Amerykanin jak widać ostro zaszedł za skórę Saulowi Alvarezowi (56-1-2, 38 KO). Być może taki był jego plan. Meksykanin dał się sprowokować, najpierw odepchnął swojego rywala, a potem skontrował jego lewy "liść". Trafił w okulary przeciwsłoneczne, które rozcięły skórę pod okiem Planta. Ale to nic poważnego.
- Przez całe życie udowadniałem innym, że się co do mnie mylą. Oni mówili czego nie zdołam zrobić, a ja potem to robiłem. Nikt na mnie nie stawiał i nikt nie dawał mi szans, bym dziś stał w tym miejscu. Brat Cotto mógł nim zachwiać, a ja nie mogę? Bzdura! 6 listopada usłyszycie "I wciąż niepokonany", a wtedy wspomnicie moje słowa. Przez lata poświęcałem się tej dyscyplinie i zostanie bezdyskusyjnym mistrzem świata będzie znaczyło dla mnie naprawdę wiele - mówił champion International Boxing Federation, czym rozśmieszył Alvareza.
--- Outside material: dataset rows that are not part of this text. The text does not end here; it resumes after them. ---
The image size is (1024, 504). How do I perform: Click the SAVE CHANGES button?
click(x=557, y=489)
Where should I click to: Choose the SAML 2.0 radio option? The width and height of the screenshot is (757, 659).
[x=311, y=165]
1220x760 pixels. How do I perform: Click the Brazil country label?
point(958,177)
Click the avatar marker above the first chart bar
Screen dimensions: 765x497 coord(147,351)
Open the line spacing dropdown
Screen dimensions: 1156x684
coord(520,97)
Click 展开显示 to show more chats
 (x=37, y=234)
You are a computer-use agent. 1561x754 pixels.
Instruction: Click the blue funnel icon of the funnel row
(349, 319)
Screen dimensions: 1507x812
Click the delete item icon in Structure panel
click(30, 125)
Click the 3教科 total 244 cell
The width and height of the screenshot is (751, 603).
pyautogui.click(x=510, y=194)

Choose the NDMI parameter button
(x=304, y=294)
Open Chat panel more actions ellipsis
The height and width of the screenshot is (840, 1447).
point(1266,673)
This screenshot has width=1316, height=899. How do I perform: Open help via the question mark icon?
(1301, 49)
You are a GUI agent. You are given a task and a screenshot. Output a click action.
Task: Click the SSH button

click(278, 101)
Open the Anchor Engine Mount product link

- To tak cię bawi? Śmiej się dalej sk....u, ale wkrótce się o czymś przekonasz. I co zrobicie? Znów będziecie oszukiwać? - kontynuował Plant, wracając do tematu zawieszenia w przeszłości Alvareza za niedozwolone środki w jego organizmie.
- Ten gość w przeszłości oszukiwał i został na tym złapany. A nikt pewny siebie nie oszukuje, robią tak tylko ci ludzie, którzy w siebie nie wierzą i mają wątpliwości. Canelo to oszust, niech się więc pi....i, może mi co najwyżej po....ć!